#### REQUISITOS:
1. Resuma em duas frases a entrevista sobre a missão Crew Dragon Demo-2.
2. Responda com base na entrevista sobre a missão Crew Dragon Demo-2:
(a) Desde que ano os EUA dependem da parceria NASA-ROSCOSMOS?
(b) De que trabalho resultam as conquistas da missão, segundo o entrevistado?
(c) Que indústrias já consagradas são citadas como possíveis beneficiárias de novos desenvolvimentos?
3. Continue a entrevista sobre a missão Crew Dragon Demo-2 a partir do ponto em que ela termina.

#### TEXTO FORNECIDO:
===

Agência UVA: Após 9 anos, os EUA voltam a lançar uma missão tripulada ao espaço. O que caracteriza essa missão?
Vladimir Suárez: A missão Crew Dragon Demo-2 se caracteriza por um enfoque técnico sustentável, onde se pretende reutilizar todos os componentes do dispositivo de voo em outras missões, o que reduz os custos de posteriores lançamentos. Estas conquistas são resultantes do intenso trabalho de desenvolvimento de novos materiais e tecnologias de monitoramento remoto mais precisas.
Agência UVA: Com esta missão os EUA inauguram um novo programa espacial?
VS: A experiência de lançar uma missão tripulada novamente a partir do solo americano fornece poderosas motivações e perspectivas para futuros projetos como a viagem a Marte, sem depender do apoio de potências estrangeiras, como está acontecendo desde 2011, através da parceria NASA-ROSCOSMOS. Além de conseguir independência logística da gigante aeroespacial russa, a NASA quer testar neste quesito as vantagens de uma economia de mercado, submetendo a parte operacional de suas missões a este regime de competência, que hoje calha bem com os objetivos de SpaceX, e que pode incentivar novos desenvolvimentos em indústrias já consagradas como Boeing ou a própria aeroespacial russa.

===

[Linhas de dados]

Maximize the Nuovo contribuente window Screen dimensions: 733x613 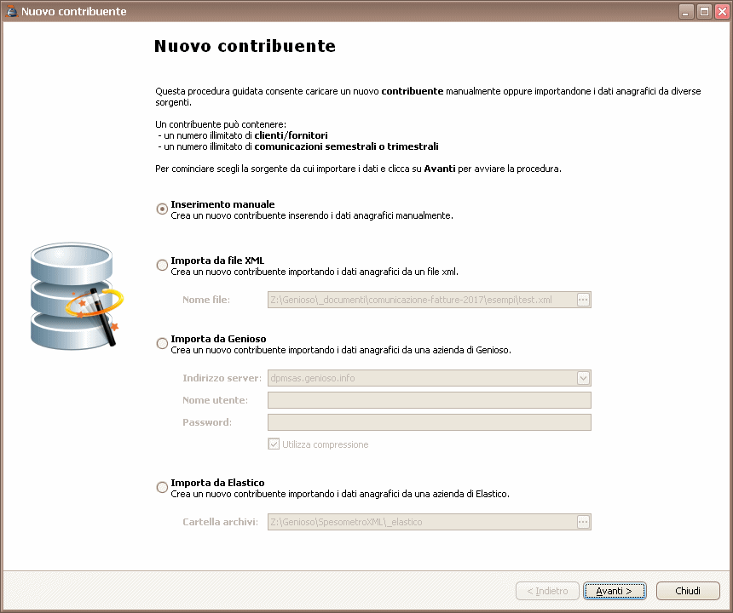tap(704, 12)
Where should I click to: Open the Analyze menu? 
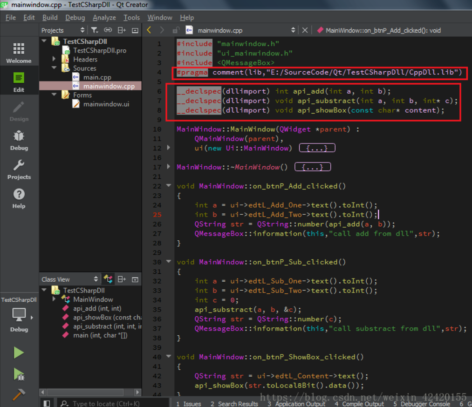click(x=104, y=17)
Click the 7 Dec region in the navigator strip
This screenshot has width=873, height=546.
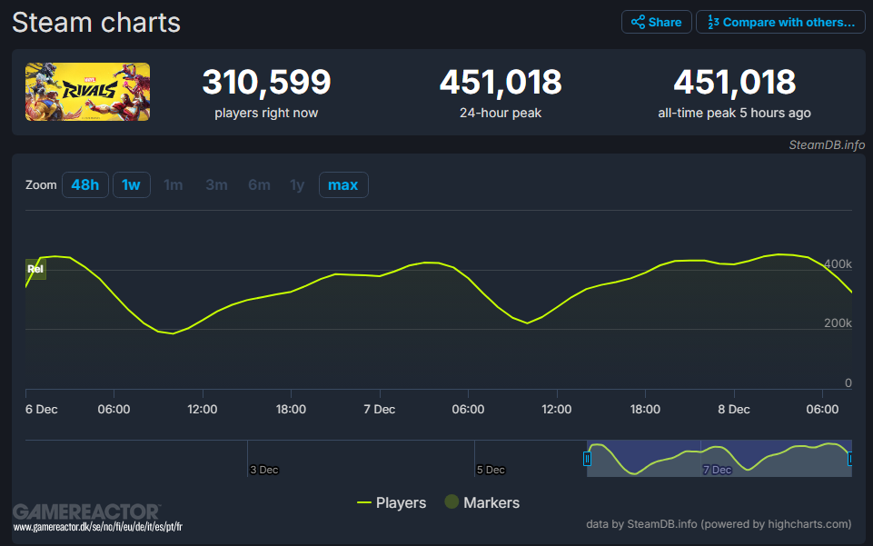(717, 470)
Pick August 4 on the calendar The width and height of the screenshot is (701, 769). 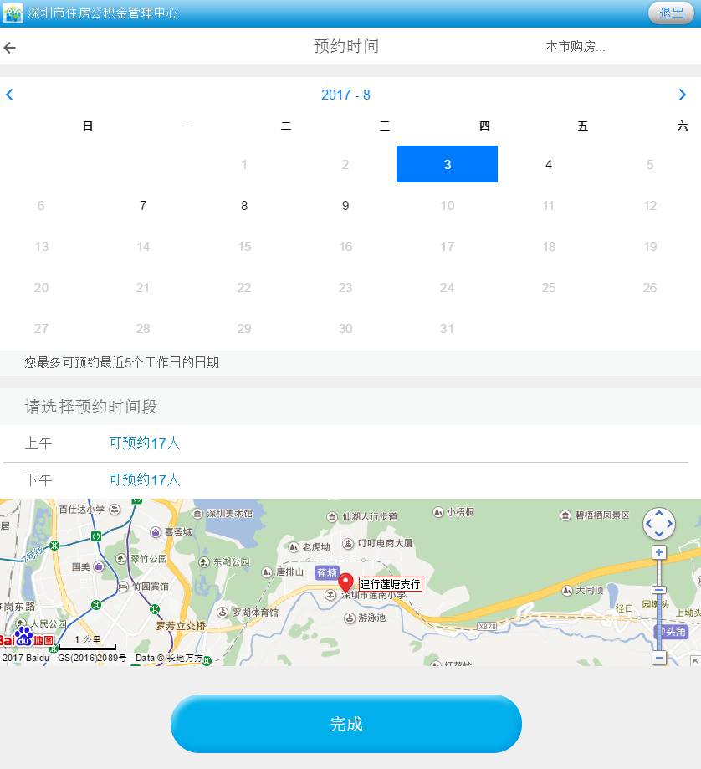[548, 165]
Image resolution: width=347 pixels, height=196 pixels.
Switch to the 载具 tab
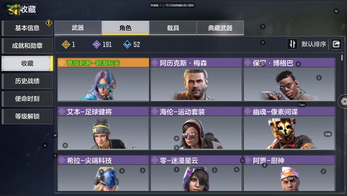click(x=173, y=28)
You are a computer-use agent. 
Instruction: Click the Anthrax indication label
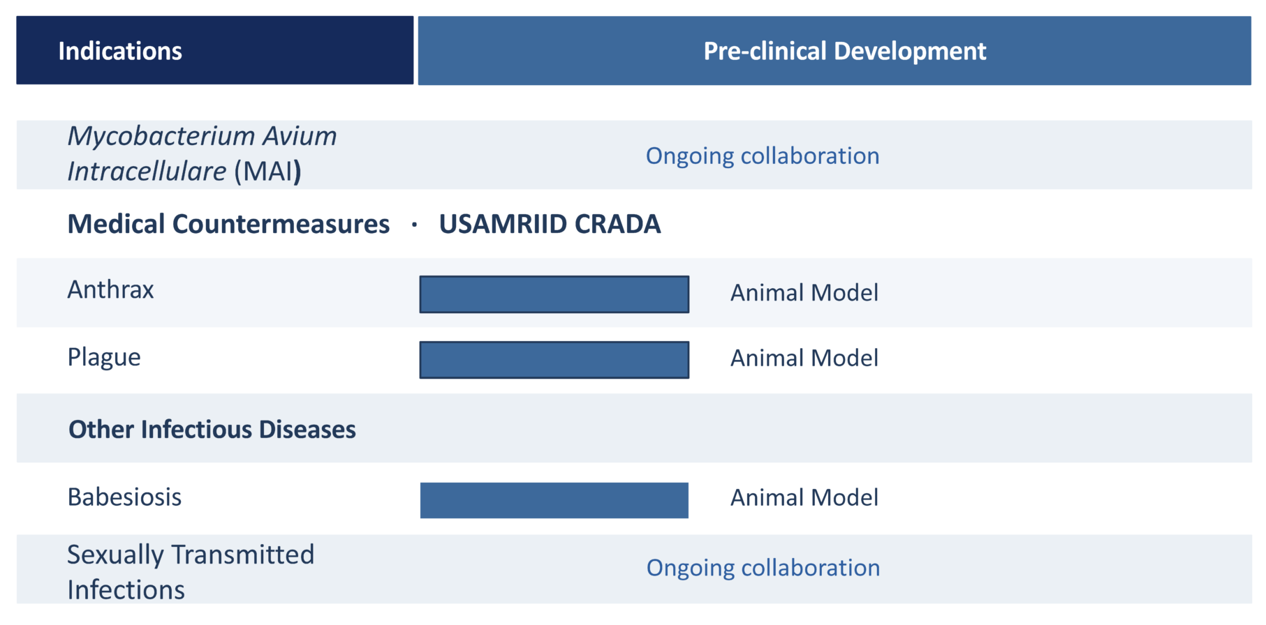pyautogui.click(x=110, y=289)
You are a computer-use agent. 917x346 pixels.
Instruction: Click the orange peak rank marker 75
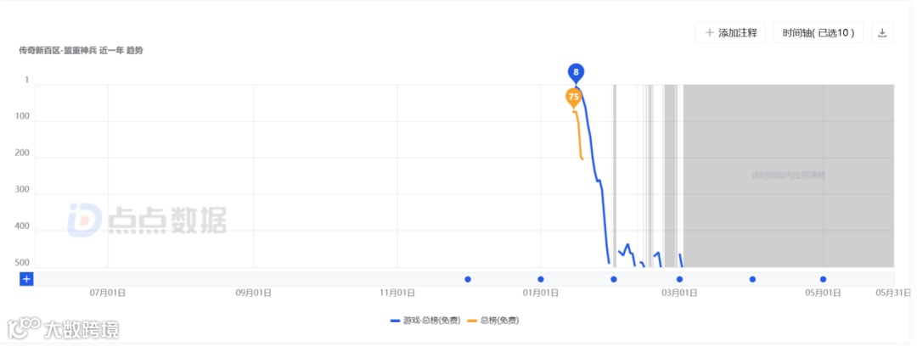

===

#### EM RESPOSTA:
1. Segundo Vladimir Suárez, a missão Crew Dragon Demo-2, que marca a volta dos EUA às missões tripuladas após 9 anos, tem um enfoque técnico sustentável e pretende reutilizar todos os componentes do dispositivo de voo para reduzir os custos de lançamentos posteriores. Lançar de novo a partir do solo americano abre perspectivas para projetos como a viagem a Marte sem depender da parceria NASA-ROSCOSMOS, e a NASA quer testar as vantagens de uma economia de mercado ao submeter a parte operacional de suas missões a esse regime.

2.
(a) Desde 2011.
(b) Do intenso trabalho de desenvolvimento de novos materiais e de tecnologias de monitoramento remoto mais precisas.
(c) A Boeing e a própria aeroespacial russa.

3.
Agência UVA: Qual a importância do lançamento tripulado da SpaceX em parceria com a NASA?
VS: Os lançamentos tripulados são, dentro do espectro de objetivos dos programas aeroespaciais, metas políticas de alguma maneira. As missões tripuladas não são imprescindíveis para se ter uma indústria aeroespacial, mas têm impacto. Ter levado dois astronautas à Estação Espacial Internacional (ISS) em um voo perfeito (e com um retorno bem sucedido, esperamos) reacende o interesse público para apoiar a destinação de grandes orçamentos para objetivos como enviar missões tripuladas à Lua, no caso de potências emergentes como China e Índia, e no caso dos EUA e da Rússia, o planejamento da montagem de uma base de apoio no satélite natural, mirando a primeira missão tripulada a Marte.
Agência UVA: A entrada do setor privado vai impulsionar o programa de viagens espaciais?
VS: Mais do que um novo programa aeroespacial, a entrada da SpaceX gerará novas dinâmicas neste campo que cada vez mais avança com a mesma lógica do mercado de transportes marítimos ou aéreos. Fortalecer o imaginário de colonização “da Lua e além”, como se afirma no site oficial da SpaceX, parece mais tangível com dispositivos projetados como o Starship (programa em desenvolvimento para levar o homem a Marte). Portanto, pode se esperar que a década de 2020 será uma época promissora para a tecnologia astronáutica.
Agência UVA: A partir desse feito, pode-se esperar uma nova corrida espacial entre as grandes potências, como na década de 1960? Ou a globalização favorece mais a parceria entre as agências espaciais?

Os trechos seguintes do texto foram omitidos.